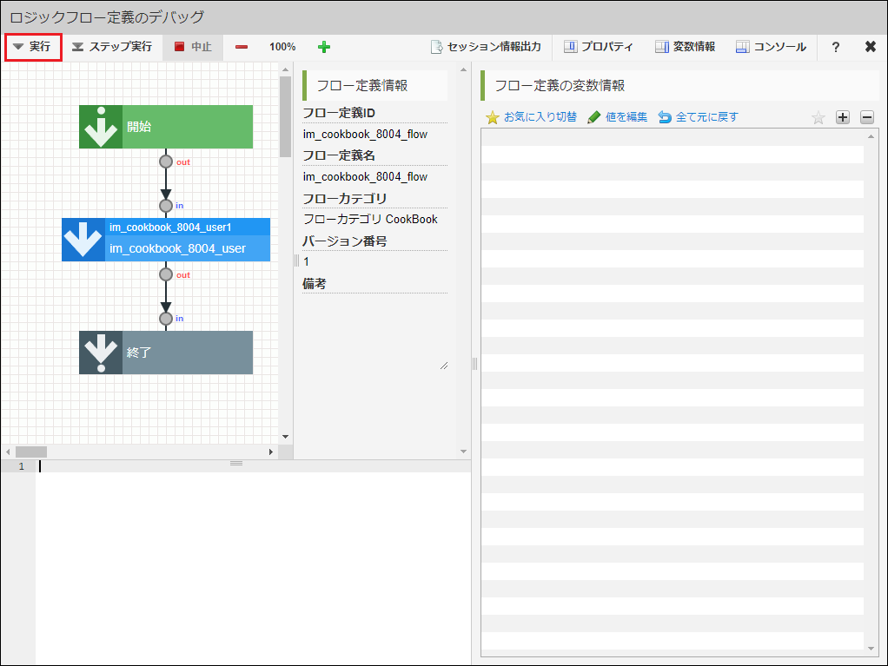Image resolution: width=888 pixels, height=666 pixels.
Task: Select the 終了 end node
Action: pyautogui.click(x=166, y=353)
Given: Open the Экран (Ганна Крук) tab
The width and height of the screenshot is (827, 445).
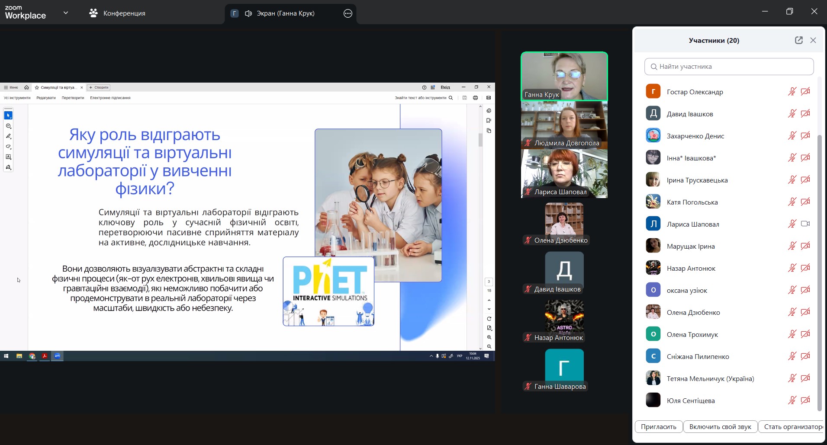Looking at the screenshot, I should click(x=286, y=13).
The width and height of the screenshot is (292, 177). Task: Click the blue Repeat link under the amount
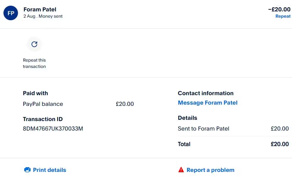click(283, 16)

○ ○ ○

Transcribe exactly the span of lines that opens with the line holding "Given: Open the Экран (Ганна Крук) tab" and closes with the last line of the entries above. Omit pictures.

#### Finished task
Given: Open the Экран (Ганна Крук) tab
The width and height of the screenshot is (827, 445).
Looking at the screenshot, I should click(x=286, y=13).
The width and height of the screenshot is (292, 177). Task: Click the blue Repeat link under the amount
click(283, 16)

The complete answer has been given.